Substance Abuse Prevention

Working with Tribes to prevent substance abuse

Substance Abuse & Prevention
(907) 729-3547

ANTHC’s Substance Abuse Prevention Initiative works to prevent substance abuse and dependence in the communities we serve.

The Substance Abuse Prevention Initiative works in collaboration with Tribes and Tribal health organizations to prevent substance abuse and dependence in the communities we serve and encourage enhancement of healthy, supportive community environments.

Program strategies include supporting evidence-based practices, encouraging assessment and evaluation and funding support of local level efforts to promote substance abuse prevention or promote resiliency. Some specific efforts that the Substance Abuse Prevention Initiative supports include: safe medication disposal; Fetal Alcohol Spectrum Disorder (FASD) prevention; SMART (specific, measurable, achievable, relevant and timely) community based activities that focus on resilience and substance abuse prevention; placement of student interns from local universities and national agencies; and tobacco cessation services support.

Training Opportunities
A variety of trainings are available to Tribal health organizations and communities including:

Doorway to a Sacred Place – A two-day training that incorporates traditional wellness and healing strategies such as talking and teaching circles, hosted to address traumatic events or critical incidents in rural communities.

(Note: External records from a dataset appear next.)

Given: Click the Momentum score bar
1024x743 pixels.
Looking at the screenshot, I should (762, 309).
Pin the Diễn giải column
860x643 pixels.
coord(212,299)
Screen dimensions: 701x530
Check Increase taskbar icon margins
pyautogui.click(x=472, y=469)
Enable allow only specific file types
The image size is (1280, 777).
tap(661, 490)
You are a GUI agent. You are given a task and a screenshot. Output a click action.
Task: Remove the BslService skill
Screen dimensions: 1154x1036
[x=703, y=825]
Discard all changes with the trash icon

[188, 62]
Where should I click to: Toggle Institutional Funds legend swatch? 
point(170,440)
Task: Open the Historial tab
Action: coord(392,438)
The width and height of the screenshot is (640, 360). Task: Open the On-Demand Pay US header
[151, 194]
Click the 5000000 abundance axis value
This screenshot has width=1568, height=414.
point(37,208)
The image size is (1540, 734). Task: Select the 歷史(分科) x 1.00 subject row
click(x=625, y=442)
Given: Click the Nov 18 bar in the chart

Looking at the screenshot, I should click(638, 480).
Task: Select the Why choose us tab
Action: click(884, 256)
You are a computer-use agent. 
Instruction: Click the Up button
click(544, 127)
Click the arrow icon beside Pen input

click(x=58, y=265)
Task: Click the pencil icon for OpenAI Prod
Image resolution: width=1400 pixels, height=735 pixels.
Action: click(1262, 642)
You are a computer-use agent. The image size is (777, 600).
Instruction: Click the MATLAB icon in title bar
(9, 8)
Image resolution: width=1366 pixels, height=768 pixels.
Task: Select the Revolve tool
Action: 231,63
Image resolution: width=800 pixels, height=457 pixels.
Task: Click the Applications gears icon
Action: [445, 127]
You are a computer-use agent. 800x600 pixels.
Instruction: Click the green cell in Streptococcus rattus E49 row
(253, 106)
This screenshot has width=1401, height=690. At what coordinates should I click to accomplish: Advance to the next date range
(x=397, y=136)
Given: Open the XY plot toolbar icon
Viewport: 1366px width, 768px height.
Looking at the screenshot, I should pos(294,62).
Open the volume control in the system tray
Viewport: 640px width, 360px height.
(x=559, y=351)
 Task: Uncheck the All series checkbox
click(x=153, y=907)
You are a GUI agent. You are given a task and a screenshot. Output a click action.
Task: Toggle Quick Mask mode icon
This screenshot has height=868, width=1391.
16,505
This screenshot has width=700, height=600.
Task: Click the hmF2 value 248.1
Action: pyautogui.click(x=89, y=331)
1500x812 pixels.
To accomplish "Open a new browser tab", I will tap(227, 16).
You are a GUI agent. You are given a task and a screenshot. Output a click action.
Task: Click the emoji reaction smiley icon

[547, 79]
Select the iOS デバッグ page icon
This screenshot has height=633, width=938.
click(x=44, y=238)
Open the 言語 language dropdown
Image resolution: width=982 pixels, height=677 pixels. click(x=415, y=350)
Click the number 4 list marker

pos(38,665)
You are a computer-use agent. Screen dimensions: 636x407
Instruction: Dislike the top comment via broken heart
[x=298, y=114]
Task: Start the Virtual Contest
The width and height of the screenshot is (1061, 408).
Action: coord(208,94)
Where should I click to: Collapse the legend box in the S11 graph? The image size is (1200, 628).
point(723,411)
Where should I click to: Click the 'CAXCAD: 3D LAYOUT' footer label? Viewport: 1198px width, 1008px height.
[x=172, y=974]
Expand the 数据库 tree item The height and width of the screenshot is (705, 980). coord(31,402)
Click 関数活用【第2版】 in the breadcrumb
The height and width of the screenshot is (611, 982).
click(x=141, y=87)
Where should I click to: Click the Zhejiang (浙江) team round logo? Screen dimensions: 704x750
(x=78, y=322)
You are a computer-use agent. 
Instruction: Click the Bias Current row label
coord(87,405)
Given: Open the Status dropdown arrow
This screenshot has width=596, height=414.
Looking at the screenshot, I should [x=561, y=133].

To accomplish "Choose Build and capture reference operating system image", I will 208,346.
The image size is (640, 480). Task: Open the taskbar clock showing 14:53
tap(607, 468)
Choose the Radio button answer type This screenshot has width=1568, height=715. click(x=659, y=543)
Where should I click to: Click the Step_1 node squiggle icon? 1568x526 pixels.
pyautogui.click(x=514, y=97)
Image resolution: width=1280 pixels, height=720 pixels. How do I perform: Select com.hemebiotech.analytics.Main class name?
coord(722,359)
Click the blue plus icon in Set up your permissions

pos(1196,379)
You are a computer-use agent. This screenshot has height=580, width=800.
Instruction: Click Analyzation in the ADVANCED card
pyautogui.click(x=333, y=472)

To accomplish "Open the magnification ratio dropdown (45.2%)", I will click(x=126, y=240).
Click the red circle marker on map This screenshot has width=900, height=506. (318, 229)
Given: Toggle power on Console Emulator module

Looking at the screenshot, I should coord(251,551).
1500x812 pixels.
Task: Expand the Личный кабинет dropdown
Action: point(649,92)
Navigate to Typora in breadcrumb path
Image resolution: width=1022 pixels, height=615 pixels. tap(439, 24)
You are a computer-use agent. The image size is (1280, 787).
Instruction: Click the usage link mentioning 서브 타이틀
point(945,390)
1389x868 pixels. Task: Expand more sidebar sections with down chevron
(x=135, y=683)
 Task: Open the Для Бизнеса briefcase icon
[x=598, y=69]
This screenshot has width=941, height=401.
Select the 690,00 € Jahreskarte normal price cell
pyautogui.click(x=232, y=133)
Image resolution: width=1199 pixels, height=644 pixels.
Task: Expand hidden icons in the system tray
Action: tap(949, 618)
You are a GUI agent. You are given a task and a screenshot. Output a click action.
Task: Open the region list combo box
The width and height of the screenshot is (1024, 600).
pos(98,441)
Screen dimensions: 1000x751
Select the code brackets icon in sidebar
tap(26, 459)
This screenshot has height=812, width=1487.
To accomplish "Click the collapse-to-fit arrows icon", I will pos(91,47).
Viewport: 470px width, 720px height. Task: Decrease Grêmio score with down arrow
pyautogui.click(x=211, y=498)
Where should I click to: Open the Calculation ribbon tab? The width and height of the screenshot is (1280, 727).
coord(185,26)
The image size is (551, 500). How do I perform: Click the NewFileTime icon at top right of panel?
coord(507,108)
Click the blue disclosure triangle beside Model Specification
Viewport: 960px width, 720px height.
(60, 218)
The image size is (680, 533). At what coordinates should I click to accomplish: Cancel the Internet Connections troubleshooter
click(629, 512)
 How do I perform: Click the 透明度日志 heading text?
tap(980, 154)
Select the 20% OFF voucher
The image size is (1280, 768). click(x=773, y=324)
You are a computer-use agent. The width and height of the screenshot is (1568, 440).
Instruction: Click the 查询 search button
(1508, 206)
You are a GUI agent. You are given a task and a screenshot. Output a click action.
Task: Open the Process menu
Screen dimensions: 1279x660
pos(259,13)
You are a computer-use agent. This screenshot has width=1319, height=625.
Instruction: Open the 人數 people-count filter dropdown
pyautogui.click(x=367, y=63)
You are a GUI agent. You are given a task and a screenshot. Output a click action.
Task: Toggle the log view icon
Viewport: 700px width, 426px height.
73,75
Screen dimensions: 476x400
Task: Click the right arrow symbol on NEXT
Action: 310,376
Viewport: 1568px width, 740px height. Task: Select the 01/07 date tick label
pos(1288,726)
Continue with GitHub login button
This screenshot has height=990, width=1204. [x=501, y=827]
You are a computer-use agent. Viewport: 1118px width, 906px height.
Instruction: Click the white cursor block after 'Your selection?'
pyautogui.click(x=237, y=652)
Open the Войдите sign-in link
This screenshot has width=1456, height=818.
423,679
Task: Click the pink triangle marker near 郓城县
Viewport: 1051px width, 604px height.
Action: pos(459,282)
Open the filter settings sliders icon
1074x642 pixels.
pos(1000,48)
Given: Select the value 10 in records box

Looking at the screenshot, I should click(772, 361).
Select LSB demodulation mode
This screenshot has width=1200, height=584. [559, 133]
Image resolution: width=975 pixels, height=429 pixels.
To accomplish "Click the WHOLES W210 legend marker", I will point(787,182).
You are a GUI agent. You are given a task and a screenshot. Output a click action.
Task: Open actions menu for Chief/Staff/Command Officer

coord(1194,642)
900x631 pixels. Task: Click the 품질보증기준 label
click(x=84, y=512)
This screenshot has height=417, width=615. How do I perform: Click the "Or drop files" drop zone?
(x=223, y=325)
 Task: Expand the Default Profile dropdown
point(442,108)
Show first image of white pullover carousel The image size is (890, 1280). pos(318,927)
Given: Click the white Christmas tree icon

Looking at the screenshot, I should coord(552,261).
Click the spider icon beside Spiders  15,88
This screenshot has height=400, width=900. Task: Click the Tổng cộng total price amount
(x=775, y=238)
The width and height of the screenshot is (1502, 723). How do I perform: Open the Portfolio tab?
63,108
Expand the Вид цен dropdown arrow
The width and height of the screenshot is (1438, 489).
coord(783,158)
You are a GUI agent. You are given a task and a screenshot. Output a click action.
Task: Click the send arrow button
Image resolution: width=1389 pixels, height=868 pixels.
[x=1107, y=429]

Substance Abuse Prevention Skills Training – An interactive four-day training developed under the Substance Abuse and Mental Health Services Administration’s Center designed to teach the entry-level prevention practitioners the fundamentals of substance abuse prevention.

Adverse Childhood Experiences (ACEs) – Understanding Adverse Childhood Experiences/Building Self-Healing Communities – The time needed for this can range from an hour to a day, depending on a communities needs or requests. Topics covered include: Brain Research and ACEs; Protective Systems and ACEs; Relating to Childhood Trauma; Individual and Community Protective Factors; Interrelationships among ACEs; and Mental and Physical well-being.